Until now it had been assumed that the fan-throated lizards found in Sri Lanka were the same as in India.
Researchers Thasun Amarasinghe, Sameera Karunarathna and Madhava Botejue studied lizard specimens in the Calcutta and Chennai museums and realised the Sri Lankan lizards were different.
They widened their research to fan-throated lizard specimens at other foreign museums and confirmed their theory, also finding that Sri Lanka has two species of this lizard: one found in the south-eastern coastal belt from Bundala to Kumana and another in the north-west, north of Puttalam.
The two species were named Sitana devakai and Sitana bahiri to honour leading biologists Professor Devaka Weerakoon and Professor Mohammed Bahir.
“Prof. Weerakoon was one of the first scientists to initiate research on the biodiversity of the north of Sri Lanka after the restrictions of the war ended so we named the lizard found in the north, Sitana devakai,” Sameera Karunarathna said.
The team also wanted to honour Mohammed Bahir for his extensive research that established freshwater crabs as the biggest endemic group in the country. Since he came from the southern part of the island the fan-throated lizard found in the south was named Sitana bahiri.
The fan-throated lizard, just 5cm long, mostly inhabits coastal areas including sand dunes, hence its Sinhala name weli katussa (sand lizard). Its hind legs have four toes unlike other lizards that have five toes. The researchers say this adaptation helps them to live in arid areas where temperatures are high and to move about efficiently on sand.

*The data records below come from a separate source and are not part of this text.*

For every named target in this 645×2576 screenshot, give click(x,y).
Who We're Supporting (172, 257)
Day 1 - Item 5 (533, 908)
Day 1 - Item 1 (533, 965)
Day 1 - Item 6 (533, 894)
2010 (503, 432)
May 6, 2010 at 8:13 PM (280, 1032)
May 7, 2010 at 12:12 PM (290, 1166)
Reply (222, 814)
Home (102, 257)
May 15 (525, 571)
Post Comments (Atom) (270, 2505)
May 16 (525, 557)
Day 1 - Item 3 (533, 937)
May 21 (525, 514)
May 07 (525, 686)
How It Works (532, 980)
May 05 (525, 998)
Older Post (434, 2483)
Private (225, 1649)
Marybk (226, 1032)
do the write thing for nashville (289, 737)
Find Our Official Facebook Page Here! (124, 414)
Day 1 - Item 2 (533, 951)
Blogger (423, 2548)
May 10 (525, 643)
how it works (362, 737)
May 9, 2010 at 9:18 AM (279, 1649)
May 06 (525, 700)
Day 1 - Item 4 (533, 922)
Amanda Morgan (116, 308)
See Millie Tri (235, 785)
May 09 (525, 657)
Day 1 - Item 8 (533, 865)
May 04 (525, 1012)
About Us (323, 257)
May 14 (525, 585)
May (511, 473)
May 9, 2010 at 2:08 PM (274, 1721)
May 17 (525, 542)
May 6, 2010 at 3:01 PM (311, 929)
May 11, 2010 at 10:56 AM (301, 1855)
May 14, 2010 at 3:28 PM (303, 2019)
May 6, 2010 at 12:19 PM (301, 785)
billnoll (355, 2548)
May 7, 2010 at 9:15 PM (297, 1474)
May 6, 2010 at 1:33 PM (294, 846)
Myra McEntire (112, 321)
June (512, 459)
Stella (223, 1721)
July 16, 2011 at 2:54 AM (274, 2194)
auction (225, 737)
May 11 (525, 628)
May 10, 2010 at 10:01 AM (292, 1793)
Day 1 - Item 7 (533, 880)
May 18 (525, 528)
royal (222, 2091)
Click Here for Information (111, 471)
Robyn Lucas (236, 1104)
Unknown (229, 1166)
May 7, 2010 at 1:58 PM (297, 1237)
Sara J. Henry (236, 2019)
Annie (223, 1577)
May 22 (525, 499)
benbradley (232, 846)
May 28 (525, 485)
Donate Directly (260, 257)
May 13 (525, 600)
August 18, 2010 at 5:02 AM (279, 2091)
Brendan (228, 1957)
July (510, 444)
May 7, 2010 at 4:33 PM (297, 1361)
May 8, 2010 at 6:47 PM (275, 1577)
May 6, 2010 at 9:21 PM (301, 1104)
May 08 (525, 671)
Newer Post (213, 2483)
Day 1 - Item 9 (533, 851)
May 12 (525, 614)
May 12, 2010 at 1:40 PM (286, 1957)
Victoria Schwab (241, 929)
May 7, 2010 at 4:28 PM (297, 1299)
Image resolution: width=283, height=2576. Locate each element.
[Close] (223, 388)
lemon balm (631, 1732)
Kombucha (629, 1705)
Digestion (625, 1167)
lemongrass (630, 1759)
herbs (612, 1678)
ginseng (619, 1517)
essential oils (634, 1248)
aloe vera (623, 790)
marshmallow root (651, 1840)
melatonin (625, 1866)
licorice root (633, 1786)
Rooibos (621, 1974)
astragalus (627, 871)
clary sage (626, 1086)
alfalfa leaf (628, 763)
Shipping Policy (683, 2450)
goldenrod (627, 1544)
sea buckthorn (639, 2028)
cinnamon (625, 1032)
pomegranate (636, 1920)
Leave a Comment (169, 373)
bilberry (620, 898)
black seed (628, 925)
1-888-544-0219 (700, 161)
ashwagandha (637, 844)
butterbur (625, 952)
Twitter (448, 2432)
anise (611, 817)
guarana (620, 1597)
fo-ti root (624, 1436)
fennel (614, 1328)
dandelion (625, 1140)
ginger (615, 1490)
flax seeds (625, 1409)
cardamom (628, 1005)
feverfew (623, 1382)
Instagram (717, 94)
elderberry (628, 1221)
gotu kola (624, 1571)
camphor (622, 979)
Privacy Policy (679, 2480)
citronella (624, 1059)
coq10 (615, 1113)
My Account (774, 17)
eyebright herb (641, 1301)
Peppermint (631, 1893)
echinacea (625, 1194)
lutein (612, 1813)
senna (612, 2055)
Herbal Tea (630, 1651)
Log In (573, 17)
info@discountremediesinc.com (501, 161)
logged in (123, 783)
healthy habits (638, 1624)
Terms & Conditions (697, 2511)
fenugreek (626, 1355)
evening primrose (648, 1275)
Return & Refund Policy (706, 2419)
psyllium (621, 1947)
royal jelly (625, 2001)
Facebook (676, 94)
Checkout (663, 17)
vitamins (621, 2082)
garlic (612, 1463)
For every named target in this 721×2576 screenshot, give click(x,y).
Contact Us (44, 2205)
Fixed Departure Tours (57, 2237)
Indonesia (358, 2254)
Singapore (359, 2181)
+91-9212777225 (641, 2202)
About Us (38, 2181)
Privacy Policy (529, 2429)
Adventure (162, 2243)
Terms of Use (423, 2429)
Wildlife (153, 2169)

The most interesting feature of the species is the pouch on the throat of male lizards. When a territory guarding lizard spots an intruder, it quickly advances on the trespasser and oscillates this large, coloured pouch in a display of threat. The frill found on Si. devakai is pink and blue while S. bahiri is less colourful.
The findings, by Mr. Karunaratna, Mr. Amarasinghe, Ms Botejue and two colleagues, Ivan Ineich and Patrick Campbell were published in the prestigious journal Zootaxa earlier this month.
Last year, Mr. Karunaratna and Mr. Amarasinghe took the lead in finding two other endemic lizards, Calotes pethiyagodai and Calotes manamendrai (both from the Knuckles forest) named after Rohan Pethiyagoda and Kelum Manamendra-Arachchi who contributed towards the country’s biodiversity.
Sri Lanka is home to 21 species of lizards, 19 of them endemic to the country.